A hash function H is a transformation that takes an input m and returns a fixed-size string, which is called the hash value h (that is, h = H(m)). Hash functions with just this property have a variety of general computational uses, but when employed in cryptography, the hash functions are usually chosen to have some additional properties.
The basic requirements for a cryptographic hash function are as follows.
- The input can be of any length.
- The output has a fixed length.
- H(x) is relatively easy to compute for any given x.
- H(x) is one-way.
- H(x) is collision-free.
A hash function H is said to be one-way if it is hard to invert, where ``hard to invert'' means that given a hash value h, it is computationally infeasible to find some input x such that H(x) = h. If, given a message x, it is computationally infeasible to find a message y not equal to x such that H(x) = H(y), then H is said to be a weakly collision-free hash function. A strongly collision-free hash function H is one for which it is computationally infeasible to find any two messages x and y such that H(x) = H(y).
For more information and a particularly thorough study of hash functions, see Preneel [Pre93].
The hash value represents concisely the longer message or document from which it was computed; this value is called the message digest.

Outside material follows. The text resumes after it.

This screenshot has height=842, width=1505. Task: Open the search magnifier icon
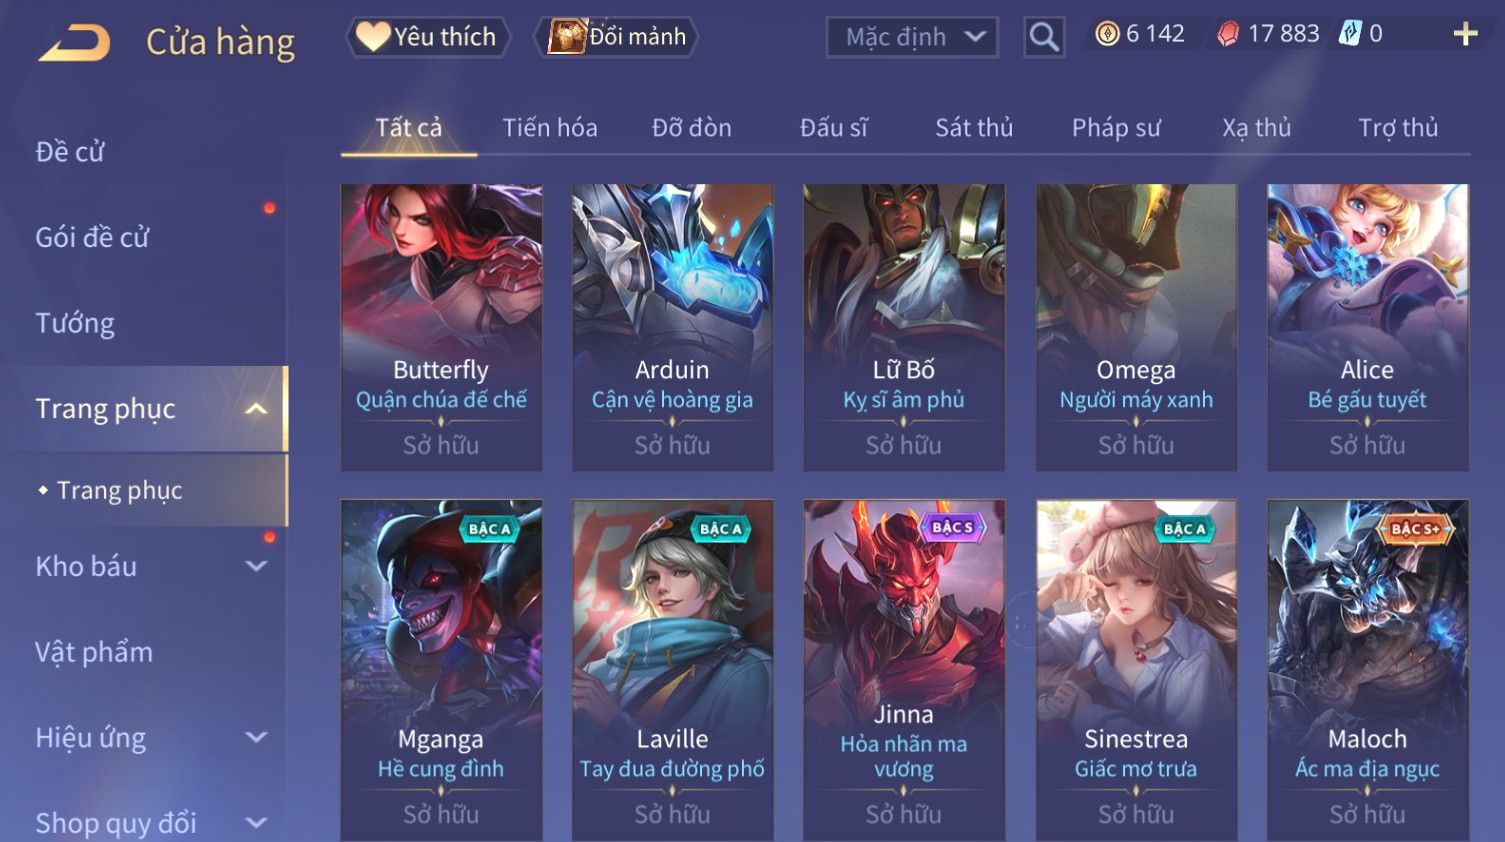coord(1043,37)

One can think of a message digest as a "digital fingerprint" of the larger document. Examples of well known hash functions are MD2 and MD5 (see Question 3.6.6) and SHA (see Question 3.6.5).

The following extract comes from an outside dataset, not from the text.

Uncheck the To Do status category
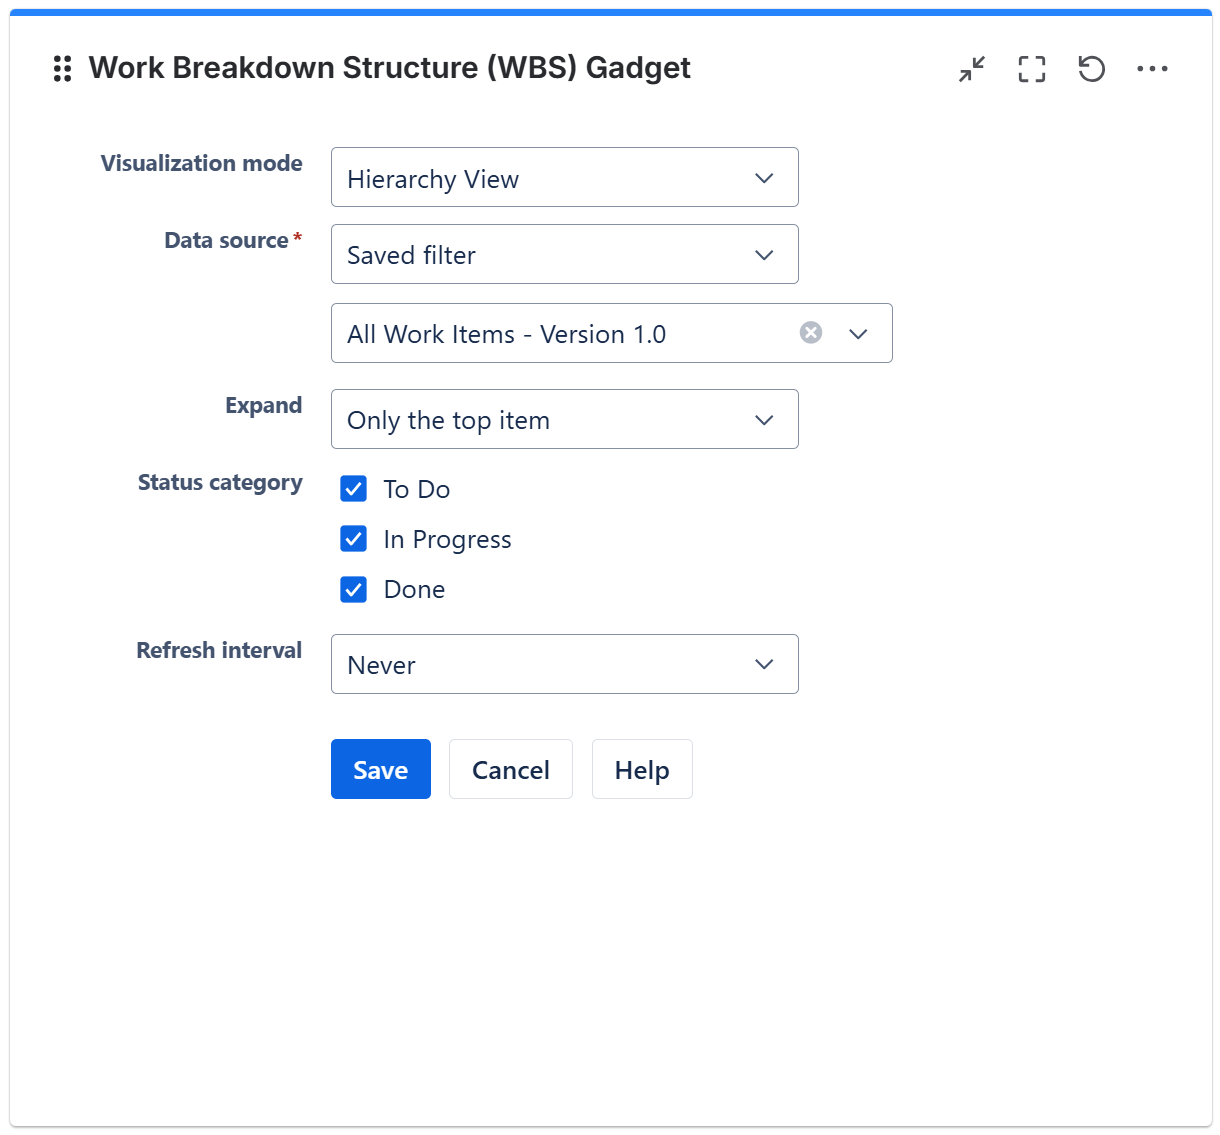 pos(354,489)
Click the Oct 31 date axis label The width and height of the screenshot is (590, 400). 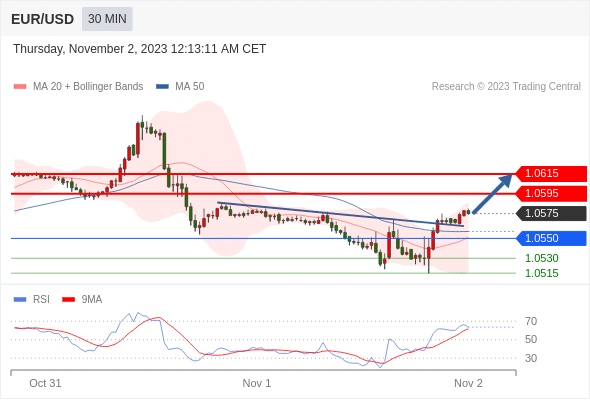coord(45,383)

Perhaps the main role of a cryptographic hash function is in the provision of message integrity checks and digital signatures. Since hash functions are generally faster than encryption or digital signature algorithms, it is typical to compute the digital signature or integrity check to some document by applying cryptographic processing to the document's hash value, which is small compared to the document itself. Additionally, a digest can be made public without revealing the contents of the document from which it is derived. This is important in digital timestamping (see Question 7.11) where, using hash functions, one can get a document timestamped without revealing its contents to the timestamping service.

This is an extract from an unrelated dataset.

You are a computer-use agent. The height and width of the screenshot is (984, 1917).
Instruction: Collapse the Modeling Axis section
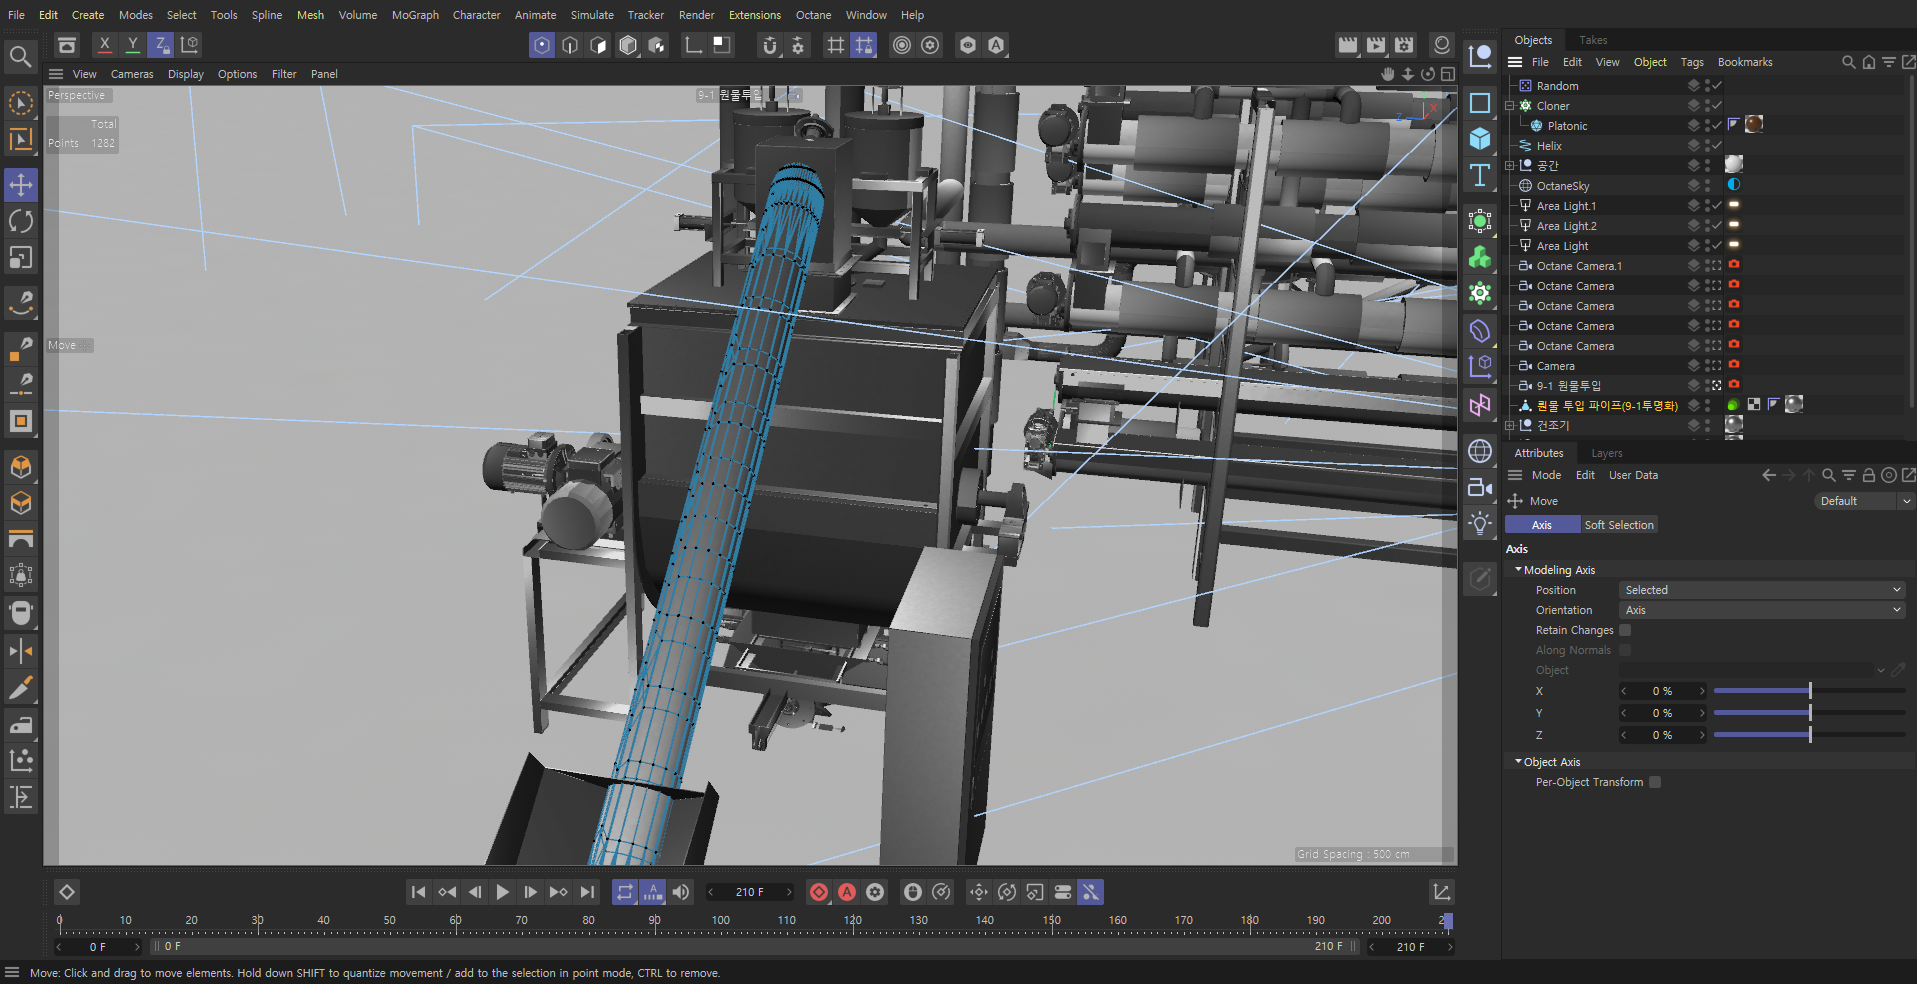pos(1518,570)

Damgård and Merkle [Dam90] [Mer90a] greatly influenced cryptographic hash function design by defining a hash function in terms of what is called a compression function. A compression function takes a fixed-length input and returns a shorter, fixed-length output. Given a compression function, a hash function can be defined by repeated applications of the compression function until the entire message has been processed. In this process, a message of arbitrary length is broken into blocks whose length depends on the compression function, and ``padded'' (for security reasons) so the size of the message is a multiple of the block size. The blocks are then processed sequentially, taking as input the result of the hash so far and the current message block, with the final output being the hash value for the message (see Figure 2.7).